Assignment —
The whole listing below is to be repeated without alteration.

Exercise inputs —
-*-
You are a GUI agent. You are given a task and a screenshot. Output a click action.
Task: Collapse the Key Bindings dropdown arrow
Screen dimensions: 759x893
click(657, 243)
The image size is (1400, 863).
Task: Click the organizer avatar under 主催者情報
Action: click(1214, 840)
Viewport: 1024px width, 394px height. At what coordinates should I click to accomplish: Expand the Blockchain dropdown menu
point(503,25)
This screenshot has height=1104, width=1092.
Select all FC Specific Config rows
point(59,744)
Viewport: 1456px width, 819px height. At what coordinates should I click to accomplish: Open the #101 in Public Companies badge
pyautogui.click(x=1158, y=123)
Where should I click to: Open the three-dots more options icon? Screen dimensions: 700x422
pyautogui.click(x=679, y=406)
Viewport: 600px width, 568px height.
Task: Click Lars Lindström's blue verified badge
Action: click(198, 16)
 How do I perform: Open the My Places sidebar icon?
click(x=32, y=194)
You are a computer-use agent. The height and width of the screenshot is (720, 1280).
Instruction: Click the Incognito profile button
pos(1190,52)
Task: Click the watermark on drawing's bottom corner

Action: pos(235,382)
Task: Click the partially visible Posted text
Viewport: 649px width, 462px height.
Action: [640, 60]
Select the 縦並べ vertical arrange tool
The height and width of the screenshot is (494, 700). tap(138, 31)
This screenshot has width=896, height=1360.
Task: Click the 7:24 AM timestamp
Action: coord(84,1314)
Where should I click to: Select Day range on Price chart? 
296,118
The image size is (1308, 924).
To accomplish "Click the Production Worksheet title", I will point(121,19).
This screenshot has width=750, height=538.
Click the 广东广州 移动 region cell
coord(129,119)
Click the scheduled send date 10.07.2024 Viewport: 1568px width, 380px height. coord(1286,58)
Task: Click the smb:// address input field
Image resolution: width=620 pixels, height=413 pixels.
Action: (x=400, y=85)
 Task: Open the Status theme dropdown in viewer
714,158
-*-
Result below —
You are a GUI agent. You are given a task and a screenshot. Output a click action.
Task: Collapse the Key Bindings dropdown arrow
Screen dimensions: 759x893
click(657, 243)
The image size is (1400, 863).
Task: Click the organizer avatar under 主催者情報
Action: click(1214, 840)
Viewport: 1024px width, 394px height. At what coordinates should I click to accomplish: Expand the Blockchain dropdown menu
point(503,25)
This screenshot has height=1104, width=1092.
Select all FC Specific Config rows
point(59,744)
Viewport: 1456px width, 819px height. At what coordinates should I click to accomplish: Open the #101 in Public Companies badge
pyautogui.click(x=1158, y=123)
Where should I click to: Open the three-dots more options icon? Screen dimensions: 700x422
pyautogui.click(x=679, y=406)
Viewport: 600px width, 568px height.
Task: Click Lars Lindström's blue verified badge
Action: click(198, 16)
 How do I perform: Open the My Places sidebar icon?
click(x=32, y=194)
You are a computer-use agent. The height and width of the screenshot is (720, 1280).
Instruction: Click the Incognito profile button
pos(1190,52)
Task: Click the watermark on drawing's bottom corner

Action: pos(235,382)
Task: Click the partially visible Posted text
Viewport: 649px width, 462px height.
Action: [640, 60]
Select the 縦並べ vertical arrange tool
The height and width of the screenshot is (494, 700). tap(138, 31)
This screenshot has width=896, height=1360.
Task: Click the 7:24 AM timestamp
Action: coord(84,1314)
Where should I click to: Select Day range on Price chart? 
296,118
The image size is (1308, 924).
To accomplish "Click the Production Worksheet title", I will point(121,19).
This screenshot has width=750, height=538.
Click the 广东广州 移动 region cell
coord(129,119)
Click the scheduled send date 10.07.2024 Viewport: 1568px width, 380px height. coord(1286,58)
Task: Click the smb:// address input field
Image resolution: width=620 pixels, height=413 pixels.
Action: (x=400, y=85)
 Task: Open the Status theme dropdown in viewer
714,158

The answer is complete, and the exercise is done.